**** Records supplied ****

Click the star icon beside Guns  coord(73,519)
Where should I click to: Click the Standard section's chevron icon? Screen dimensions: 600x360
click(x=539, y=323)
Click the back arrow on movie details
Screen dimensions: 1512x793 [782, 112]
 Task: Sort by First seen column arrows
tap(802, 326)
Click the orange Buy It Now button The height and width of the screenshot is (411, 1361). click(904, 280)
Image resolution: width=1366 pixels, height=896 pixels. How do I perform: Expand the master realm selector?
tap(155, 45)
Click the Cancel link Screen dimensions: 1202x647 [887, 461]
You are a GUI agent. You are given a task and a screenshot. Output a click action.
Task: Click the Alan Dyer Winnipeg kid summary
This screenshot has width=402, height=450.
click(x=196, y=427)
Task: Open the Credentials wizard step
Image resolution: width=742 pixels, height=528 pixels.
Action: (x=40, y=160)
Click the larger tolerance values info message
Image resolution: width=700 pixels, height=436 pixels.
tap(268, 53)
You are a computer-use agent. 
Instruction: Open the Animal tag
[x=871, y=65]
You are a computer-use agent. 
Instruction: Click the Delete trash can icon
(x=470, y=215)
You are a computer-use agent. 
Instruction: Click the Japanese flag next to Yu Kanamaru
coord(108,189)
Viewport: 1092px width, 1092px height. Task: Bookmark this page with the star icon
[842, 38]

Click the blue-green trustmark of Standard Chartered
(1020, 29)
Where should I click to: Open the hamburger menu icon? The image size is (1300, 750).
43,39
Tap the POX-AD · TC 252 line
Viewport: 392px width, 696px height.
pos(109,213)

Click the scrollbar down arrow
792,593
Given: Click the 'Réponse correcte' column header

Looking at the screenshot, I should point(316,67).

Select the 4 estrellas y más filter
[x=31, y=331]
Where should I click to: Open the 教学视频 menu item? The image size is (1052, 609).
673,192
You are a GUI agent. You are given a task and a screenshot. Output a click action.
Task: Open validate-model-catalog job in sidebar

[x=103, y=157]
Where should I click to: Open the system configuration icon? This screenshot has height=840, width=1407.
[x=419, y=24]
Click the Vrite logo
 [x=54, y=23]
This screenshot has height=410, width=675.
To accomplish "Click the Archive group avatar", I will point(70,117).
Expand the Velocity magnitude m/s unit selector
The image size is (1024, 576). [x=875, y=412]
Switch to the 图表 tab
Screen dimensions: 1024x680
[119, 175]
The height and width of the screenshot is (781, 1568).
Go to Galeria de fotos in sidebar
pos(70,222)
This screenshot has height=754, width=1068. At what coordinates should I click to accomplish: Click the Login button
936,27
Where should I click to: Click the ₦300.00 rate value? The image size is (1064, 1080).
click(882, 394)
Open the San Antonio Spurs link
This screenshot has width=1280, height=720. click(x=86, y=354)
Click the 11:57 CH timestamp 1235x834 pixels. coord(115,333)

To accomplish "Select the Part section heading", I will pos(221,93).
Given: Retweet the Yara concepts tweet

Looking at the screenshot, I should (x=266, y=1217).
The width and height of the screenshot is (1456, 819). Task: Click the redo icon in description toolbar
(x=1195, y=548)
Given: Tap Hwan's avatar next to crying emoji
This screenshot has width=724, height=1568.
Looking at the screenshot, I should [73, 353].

****

Transcribe the entries exactly, and make each line match the original.

Click the star icon beside Guns  coord(73,519)
Where should I click to: Click the Standard section's chevron icon? Screen dimensions: 600x360
click(x=539, y=323)
Click the back arrow on movie details
Screen dimensions: 1512x793 [782, 112]
 Task: Sort by First seen column arrows
tap(802, 326)
Click the orange Buy It Now button The height and width of the screenshot is (411, 1361). click(904, 280)
Image resolution: width=1366 pixels, height=896 pixels. How do I perform: Expand the master realm selector?
tap(155, 45)
Click the Cancel link Screen dimensions: 1202x647 [887, 461]
You are a GUI agent. You are given a task and a screenshot. Output a click action.
Task: Click the Alan Dyer Winnipeg kid summary
This screenshot has width=402, height=450.
click(x=196, y=427)
Task: Open the Credentials wizard step
Image resolution: width=742 pixels, height=528 pixels.
Action: (x=40, y=160)
Click the larger tolerance values info message
Image resolution: width=700 pixels, height=436 pixels.
tap(268, 53)
You are a computer-use agent. 
Instruction: Open the Animal tag
[x=871, y=65]
You are a computer-use agent. 
Instruction: Click the Delete trash can icon
(x=470, y=215)
You are a computer-use agent. 
Instruction: Click the Japanese flag next to Yu Kanamaru
coord(108,189)
Viewport: 1092px width, 1092px height. Task: Bookmark this page with the star icon
[842, 38]

Click the blue-green trustmark of Standard Chartered
(1020, 29)
Where should I click to: Open the hamburger menu icon? The image size is (1300, 750).
43,39
Tap the POX-AD · TC 252 line
Viewport: 392px width, 696px height.
pos(109,213)

Click the scrollbar down arrow
792,593
Given: Click the 'Réponse correcte' column header

Looking at the screenshot, I should point(316,67).

Select the 4 estrellas y más filter
[x=31, y=331]
Where should I click to: Open the 教学视频 menu item? The image size is (1052, 609).
673,192
You are a GUI agent. You are given a task and a screenshot. Output a click action.
Task: Open validate-model-catalog job in sidebar

[x=103, y=157]
Where should I click to: Open the system configuration icon? This screenshot has height=840, width=1407.
[x=419, y=24]
Click the Vrite logo
 [x=54, y=23]
This screenshot has height=410, width=675.
To accomplish "Click the Archive group avatar", I will point(70,117).
Expand the Velocity magnitude m/s unit selector
The image size is (1024, 576). [x=875, y=412]
Switch to the 图表 tab
Screen dimensions: 1024x680
[119, 175]
The height and width of the screenshot is (781, 1568).
Go to Galeria de fotos in sidebar
pos(70,222)
This screenshot has height=754, width=1068. At what coordinates should I click to accomplish: Click the Login button
936,27
Where should I click to: Click the ₦300.00 rate value? The image size is (1064, 1080).
click(882, 394)
Open the San Antonio Spurs link
This screenshot has width=1280, height=720. click(x=86, y=354)
Click the 11:57 CH timestamp 1235x834 pixels. coord(115,333)

To accomplish "Select the Part section heading", I will pos(221,93).
Given: Retweet the Yara concepts tweet

Looking at the screenshot, I should (x=266, y=1217).
The width and height of the screenshot is (1456, 819). Task: Click the redo icon in description toolbar
(x=1195, y=548)
Given: Tap Hwan's avatar next to crying emoji
This screenshot has width=724, height=1568.
Looking at the screenshot, I should [73, 353].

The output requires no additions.